Op 6 maart 2025 heeft de Rechtbank Amsterdam een tussenuitspraak gedaan in een zaak betreffende een Europees aanhoudingsbevel (EAB) dat op 27 december 2024 door de Spaanse autoriteiten is uitgevaardigd. De zaak betreft de opgeëiste persoon, geboren in 1999, die momenteel gedetineerd is in Nederland. Tijdens de zitting op 20 februari 2025 heeft de rechtbank de termijn voor uitspraak verlengd en de gevangenhouding bevolen. De verdediging heeft aangevoerd dat de terugkeergarantie van de Spaanse autoriteiten niet onvoorwaardelijk is, omdat er mogelijkheden zijn voor beroep tegen deze garantie. De officier van justitie heeft betoogd dat er geen objectieve gegevens zijn die wijzen op een schending van de grondrechten van de opgeëiste persoon in Spanje. De rechtbank heeft geoordeeld dat de terugkeergarantie niet onvoorwaardelijk is, omdat er onzekerheid bestaat over de mogelijkheid van beroep tegen de uitspraak van de Spaanse rechter. De rechtbank heeft het onderzoek heropend en de officier van justitie de gelegenheid gegeven om aanvullende vragen aan de Spaanse autoriteiten te stellen. De zaak zal opnieuw worden behandeld voor het verstrijken van de verlengde beslistermijn op 27 maart 2025.

Uitspraak

RECHTBANK AMSTERDAM

INTERNATIONALE RECHTSHULPKAMER

Parketnummer: 13-408369-24
Datum uitspraak: 6 maart 2025
TUSSEN-UITSPRAAK
op de vordering van 30 december 2024 van de officier van justitie bij deze rechtbank tot het in behandeling nemen van een Europees aanhoudingsbevel (EAB). [1]
Dit EAB is uitgevaardigd op 27 december 2024 door
the Instruction Court number 3 of Marbellain Spanje (hierna: de uitvaardigende justitiële autoriteit) en strekt tot de aanhouding en overlevering van:
[opgeëiste persoon] ,
geboren in [geboorteplaats] op [geboortedag] 1999,
ingeschreven in de Basisregistratie Personen op het adres:
[adres] ,
gedetineerd in het Justitieel Complex [plaats detentie] ,
hierna ‘de opgeëiste persoon’.

1.Procesgang

De behandeling van het EAB heeft plaatsgevonden op de zitting van 20 februari 2025, in aanwezigheid van mr. G.M. Kolman, officier van justitie. De opgeëiste persoon is verschenen en is bijgestaan door zijn raadsman, mr. J.W. Ebbink, advocaat in Haarlem.
De rechtbank heeft de termijn waarbinnen zij op grond van de Overleveringswet (OLW) uitspraak moet doen over de verzochte overlevering met 30 dagen verlengd. [2]
Ook heeft de rechtbank voor sluiting van het onderzoek ter zitting de gevangenhouding bevolen.
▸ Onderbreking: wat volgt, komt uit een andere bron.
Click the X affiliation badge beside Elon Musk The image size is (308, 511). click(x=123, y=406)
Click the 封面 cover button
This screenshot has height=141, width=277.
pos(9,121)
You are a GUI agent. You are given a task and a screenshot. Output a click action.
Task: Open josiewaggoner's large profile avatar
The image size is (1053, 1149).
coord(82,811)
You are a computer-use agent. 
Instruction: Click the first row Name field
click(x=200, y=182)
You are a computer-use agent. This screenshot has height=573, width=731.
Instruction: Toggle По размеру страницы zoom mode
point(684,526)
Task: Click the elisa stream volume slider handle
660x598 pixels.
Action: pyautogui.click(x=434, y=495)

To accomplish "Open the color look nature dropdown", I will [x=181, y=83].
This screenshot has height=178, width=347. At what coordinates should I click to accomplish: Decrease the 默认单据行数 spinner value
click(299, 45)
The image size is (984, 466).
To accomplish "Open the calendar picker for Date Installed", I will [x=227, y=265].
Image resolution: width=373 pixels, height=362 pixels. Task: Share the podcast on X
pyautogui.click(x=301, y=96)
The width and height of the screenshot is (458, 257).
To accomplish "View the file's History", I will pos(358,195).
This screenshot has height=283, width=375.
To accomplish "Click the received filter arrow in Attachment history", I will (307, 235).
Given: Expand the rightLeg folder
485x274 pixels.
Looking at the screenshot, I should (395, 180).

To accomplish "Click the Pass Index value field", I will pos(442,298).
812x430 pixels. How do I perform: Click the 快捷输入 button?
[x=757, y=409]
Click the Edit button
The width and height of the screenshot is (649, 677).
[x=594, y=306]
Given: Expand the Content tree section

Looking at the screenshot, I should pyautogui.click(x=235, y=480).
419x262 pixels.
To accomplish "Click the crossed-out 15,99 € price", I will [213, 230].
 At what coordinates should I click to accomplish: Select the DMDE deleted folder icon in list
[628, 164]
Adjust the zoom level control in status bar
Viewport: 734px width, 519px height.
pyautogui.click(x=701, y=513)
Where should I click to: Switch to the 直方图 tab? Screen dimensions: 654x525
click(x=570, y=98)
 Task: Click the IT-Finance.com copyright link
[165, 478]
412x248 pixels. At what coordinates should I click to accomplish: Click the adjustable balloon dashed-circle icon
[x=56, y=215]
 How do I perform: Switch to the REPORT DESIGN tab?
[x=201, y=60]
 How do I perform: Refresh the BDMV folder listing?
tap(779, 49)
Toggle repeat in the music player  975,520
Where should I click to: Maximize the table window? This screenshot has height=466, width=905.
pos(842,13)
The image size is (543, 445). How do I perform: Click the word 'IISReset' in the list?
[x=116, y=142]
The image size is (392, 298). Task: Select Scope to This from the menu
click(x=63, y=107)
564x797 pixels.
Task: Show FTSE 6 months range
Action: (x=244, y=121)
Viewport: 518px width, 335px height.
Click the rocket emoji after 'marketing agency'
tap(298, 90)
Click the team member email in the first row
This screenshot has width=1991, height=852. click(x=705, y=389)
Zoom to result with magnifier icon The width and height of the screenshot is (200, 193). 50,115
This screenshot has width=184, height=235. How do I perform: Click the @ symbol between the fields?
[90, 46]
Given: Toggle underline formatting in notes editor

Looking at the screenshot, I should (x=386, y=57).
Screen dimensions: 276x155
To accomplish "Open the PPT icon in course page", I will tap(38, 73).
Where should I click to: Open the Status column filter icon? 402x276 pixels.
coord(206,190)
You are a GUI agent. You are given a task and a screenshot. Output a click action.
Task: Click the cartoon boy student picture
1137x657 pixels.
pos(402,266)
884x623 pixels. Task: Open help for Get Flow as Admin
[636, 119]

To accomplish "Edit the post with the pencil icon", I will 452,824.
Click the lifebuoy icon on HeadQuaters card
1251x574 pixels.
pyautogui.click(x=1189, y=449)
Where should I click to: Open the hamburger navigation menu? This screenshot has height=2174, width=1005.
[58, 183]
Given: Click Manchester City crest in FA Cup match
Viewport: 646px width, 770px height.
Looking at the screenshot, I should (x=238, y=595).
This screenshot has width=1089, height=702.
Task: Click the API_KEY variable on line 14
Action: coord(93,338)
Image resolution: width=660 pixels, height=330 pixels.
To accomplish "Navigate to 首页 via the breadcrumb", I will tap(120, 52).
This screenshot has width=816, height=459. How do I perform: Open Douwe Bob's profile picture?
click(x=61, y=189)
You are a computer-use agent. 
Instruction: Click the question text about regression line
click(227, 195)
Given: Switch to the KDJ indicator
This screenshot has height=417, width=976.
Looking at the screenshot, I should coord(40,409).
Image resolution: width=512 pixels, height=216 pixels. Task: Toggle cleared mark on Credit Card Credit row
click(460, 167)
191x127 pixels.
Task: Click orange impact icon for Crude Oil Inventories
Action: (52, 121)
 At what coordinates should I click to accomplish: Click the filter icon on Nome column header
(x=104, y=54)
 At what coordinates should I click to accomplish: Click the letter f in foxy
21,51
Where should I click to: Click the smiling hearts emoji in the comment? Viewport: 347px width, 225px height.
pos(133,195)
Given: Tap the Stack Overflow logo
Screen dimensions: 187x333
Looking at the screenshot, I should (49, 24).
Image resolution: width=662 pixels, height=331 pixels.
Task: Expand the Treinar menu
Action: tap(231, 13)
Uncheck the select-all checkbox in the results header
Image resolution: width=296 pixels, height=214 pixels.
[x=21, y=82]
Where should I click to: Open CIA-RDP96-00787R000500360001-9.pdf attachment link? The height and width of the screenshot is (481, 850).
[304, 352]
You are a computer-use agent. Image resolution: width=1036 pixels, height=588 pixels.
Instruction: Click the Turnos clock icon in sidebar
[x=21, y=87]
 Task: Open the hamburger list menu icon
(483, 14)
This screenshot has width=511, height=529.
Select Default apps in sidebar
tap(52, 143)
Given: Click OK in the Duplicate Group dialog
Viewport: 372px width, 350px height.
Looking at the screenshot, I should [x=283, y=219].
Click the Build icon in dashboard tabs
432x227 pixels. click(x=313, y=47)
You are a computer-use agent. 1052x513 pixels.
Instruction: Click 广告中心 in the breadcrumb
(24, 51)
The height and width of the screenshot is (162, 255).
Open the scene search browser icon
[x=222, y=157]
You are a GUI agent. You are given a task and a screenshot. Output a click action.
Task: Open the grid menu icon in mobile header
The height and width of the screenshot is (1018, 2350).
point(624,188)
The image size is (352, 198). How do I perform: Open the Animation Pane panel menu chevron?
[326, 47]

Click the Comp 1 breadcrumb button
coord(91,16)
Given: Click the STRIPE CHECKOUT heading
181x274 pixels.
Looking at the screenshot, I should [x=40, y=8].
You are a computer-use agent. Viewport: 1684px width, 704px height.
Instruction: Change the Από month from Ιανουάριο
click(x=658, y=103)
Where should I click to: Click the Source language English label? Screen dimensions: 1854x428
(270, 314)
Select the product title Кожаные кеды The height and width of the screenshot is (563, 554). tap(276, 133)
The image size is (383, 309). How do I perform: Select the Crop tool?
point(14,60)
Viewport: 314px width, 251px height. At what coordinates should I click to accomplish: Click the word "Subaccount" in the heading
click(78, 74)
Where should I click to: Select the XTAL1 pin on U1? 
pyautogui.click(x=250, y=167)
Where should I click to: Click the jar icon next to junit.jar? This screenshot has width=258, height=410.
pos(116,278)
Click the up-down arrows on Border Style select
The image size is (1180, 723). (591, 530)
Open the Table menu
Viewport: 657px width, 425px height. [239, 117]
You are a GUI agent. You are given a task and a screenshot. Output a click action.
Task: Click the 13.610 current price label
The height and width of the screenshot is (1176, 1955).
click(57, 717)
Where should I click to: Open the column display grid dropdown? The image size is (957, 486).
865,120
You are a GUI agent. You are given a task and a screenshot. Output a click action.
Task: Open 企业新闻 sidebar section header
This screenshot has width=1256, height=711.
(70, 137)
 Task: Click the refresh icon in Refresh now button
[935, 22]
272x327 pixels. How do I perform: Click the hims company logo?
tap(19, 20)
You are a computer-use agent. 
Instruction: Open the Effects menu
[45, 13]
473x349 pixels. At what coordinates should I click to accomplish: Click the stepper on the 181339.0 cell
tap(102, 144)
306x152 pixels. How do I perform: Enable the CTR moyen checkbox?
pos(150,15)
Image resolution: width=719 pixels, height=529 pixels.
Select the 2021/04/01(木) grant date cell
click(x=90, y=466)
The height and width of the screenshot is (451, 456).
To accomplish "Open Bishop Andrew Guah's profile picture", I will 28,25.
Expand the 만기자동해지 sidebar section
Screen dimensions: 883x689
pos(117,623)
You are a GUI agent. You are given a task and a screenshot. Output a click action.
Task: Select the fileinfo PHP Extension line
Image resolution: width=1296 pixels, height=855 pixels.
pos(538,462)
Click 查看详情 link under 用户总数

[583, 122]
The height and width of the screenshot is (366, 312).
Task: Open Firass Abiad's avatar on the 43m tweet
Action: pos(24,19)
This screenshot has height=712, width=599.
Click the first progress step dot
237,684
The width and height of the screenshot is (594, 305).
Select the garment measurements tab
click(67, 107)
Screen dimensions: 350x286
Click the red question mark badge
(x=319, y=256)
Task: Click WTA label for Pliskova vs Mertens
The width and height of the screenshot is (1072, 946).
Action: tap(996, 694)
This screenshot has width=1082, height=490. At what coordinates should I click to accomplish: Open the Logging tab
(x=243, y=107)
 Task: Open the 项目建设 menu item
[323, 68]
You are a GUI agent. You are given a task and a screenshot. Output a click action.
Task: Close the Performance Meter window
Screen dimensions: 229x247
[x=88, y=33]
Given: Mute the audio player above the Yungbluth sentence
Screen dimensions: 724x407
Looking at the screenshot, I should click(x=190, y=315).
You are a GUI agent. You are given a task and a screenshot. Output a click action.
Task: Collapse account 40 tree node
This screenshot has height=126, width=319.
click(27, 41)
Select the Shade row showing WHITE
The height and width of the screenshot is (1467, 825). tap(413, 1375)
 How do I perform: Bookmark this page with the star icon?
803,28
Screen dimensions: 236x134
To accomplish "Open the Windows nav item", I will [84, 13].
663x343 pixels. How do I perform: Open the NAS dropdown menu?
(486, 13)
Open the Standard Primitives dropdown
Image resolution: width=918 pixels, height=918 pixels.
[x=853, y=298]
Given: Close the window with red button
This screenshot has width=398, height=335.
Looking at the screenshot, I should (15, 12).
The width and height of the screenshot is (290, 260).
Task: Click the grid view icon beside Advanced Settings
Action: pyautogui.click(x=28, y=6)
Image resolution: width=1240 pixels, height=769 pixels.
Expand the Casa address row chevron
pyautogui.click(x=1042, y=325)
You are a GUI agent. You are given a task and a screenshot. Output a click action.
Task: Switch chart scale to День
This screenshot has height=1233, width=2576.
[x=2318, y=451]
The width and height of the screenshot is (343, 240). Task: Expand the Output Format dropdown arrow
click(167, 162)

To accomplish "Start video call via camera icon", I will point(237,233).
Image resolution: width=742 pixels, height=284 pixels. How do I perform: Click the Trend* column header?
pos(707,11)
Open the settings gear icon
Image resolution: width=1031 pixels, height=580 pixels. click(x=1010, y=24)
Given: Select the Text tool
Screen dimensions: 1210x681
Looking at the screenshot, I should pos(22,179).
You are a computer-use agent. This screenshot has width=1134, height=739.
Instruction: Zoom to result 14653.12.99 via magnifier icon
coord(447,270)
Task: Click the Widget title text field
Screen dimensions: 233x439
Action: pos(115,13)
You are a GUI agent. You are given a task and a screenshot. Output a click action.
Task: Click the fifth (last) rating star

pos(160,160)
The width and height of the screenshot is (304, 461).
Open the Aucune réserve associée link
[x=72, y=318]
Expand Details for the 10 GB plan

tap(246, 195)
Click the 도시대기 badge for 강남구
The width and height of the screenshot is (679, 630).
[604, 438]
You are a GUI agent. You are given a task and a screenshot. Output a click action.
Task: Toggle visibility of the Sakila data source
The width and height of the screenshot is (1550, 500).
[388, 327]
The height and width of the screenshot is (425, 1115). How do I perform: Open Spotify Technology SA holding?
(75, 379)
2.Identiteit van de opgeëiste persoon

Ter zitting heeft de opgeëiste persoon verklaard dat de bovenvermelde persoonsgegevens juist zijn en dat hij de Nederlandse nationaliteit heeft.

3.Grondslag en inhoud van het EAB

Het EAB vermeldt een
national and international detention and handing over order from the 27/12/2024,met referentie
premilinary investigation N⸰ 2619/24.
De uitvaardigende justitiële autoriteit verzoekt de overlevering vanwege het vermoeden dat de opgeëiste persoon zich schuldig heeft gemaakt aan naar Spaans recht strafbare feiten. Deze feiten zijn omschreven in het EAB. [3]
Het EAB houdt verder een verzoek in om inbeslagname en afgifte van de voorwerpen die zijn aangetroffen in het bezit van de opgeëiste persoon.

4.Strafbaarheid

Feiten vermeld op bijlage 1 bij de OLW

De uitvaardigende justitiële autoriteit wijst de strafbare feiten aan als zogenoemde lijstfeiten, die in Nederland in de lijst van bijlage 1 bij de OLW staan vermeld, te weten:
-
deelneming aan een criminele organisatie;
-
moord en doodslag, zware mishandeling.
Uit het EAB volgt dat op deze feiten naar het recht van Spanje een vrijheidsstraf met een maximum van ten minste drie jaren is gesteld.
Dit betekent dat een onderzoek naar de dubbele strafbaarheid van de feiten waarvoor de overlevering wordt verzocht, achterwege moet blijven.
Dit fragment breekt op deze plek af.